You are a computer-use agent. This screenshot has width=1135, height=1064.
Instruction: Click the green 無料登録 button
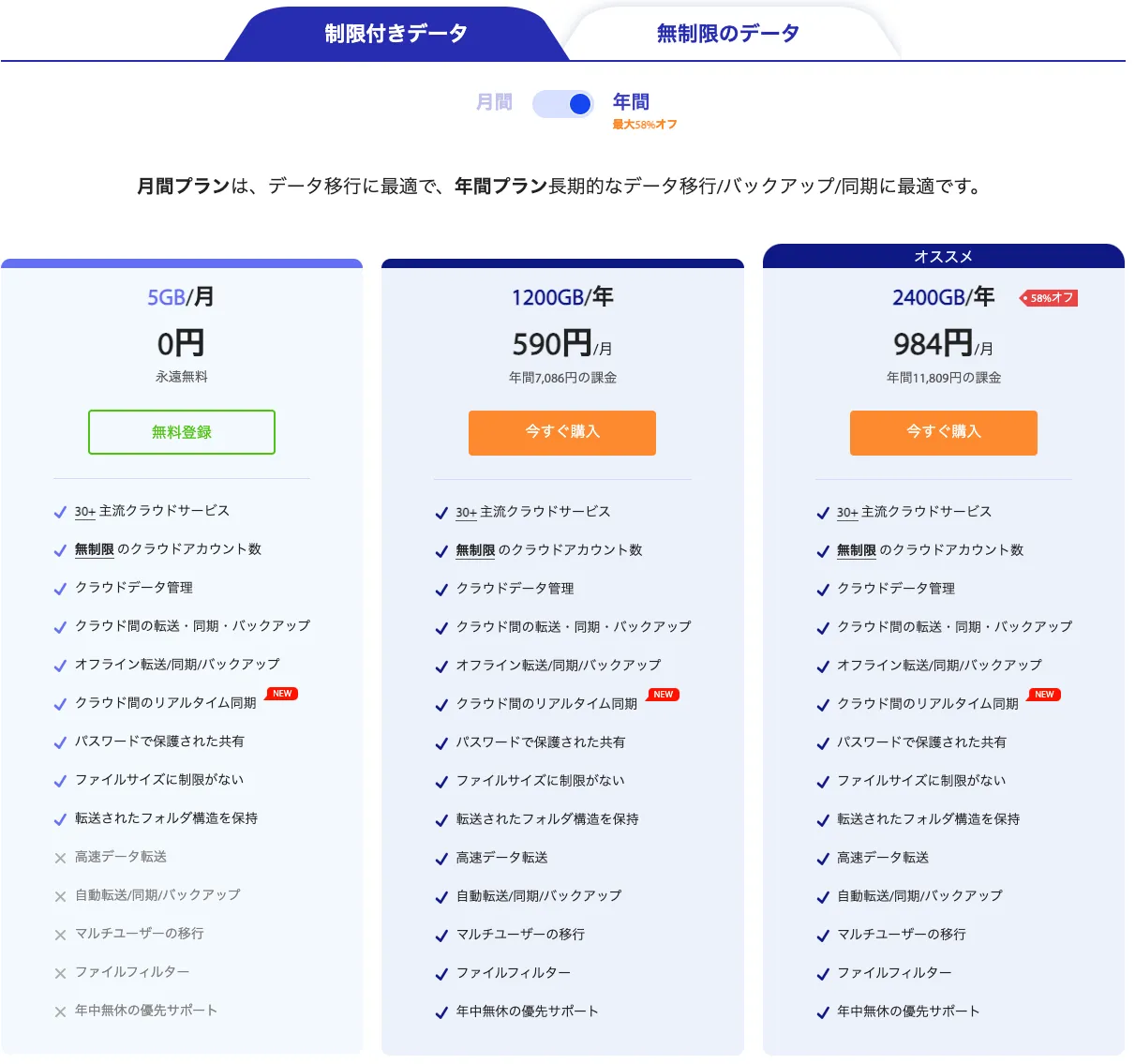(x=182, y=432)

--

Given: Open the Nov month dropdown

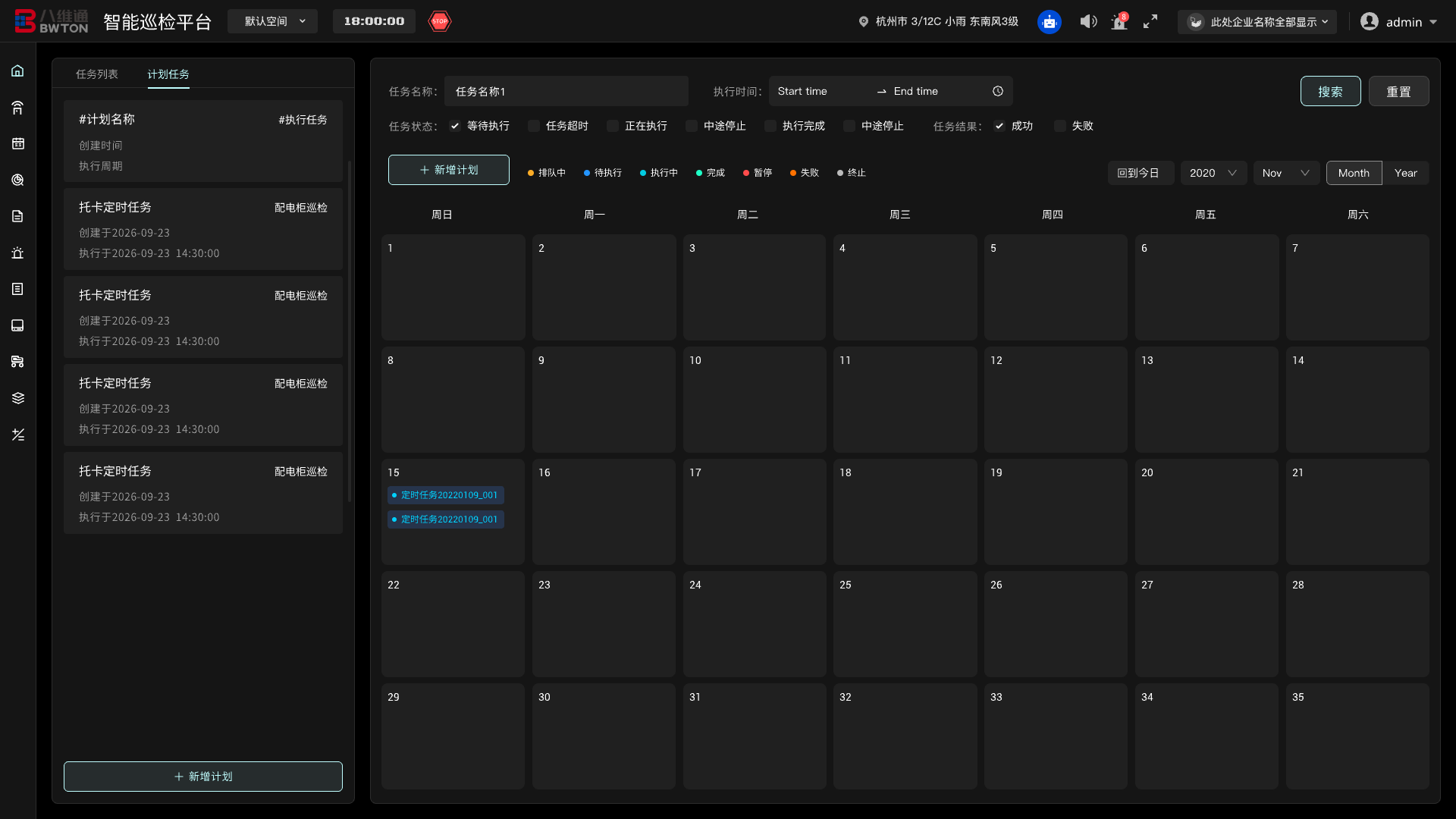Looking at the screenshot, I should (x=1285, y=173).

WRITTEN TASK: Please replace "green" with "orange" in the records, starting at the line that contains "You are a computer-use" and ending after the line that contains "(x=182, y=432)", and give back only those lines with nothing else changed. Leave the pictures out of your answer.

FULL RESPONSE:
You are a computer-use agent. This screenshot has width=1135, height=1064.
Instruction: Click the orange 無料登録 button
(x=182, y=432)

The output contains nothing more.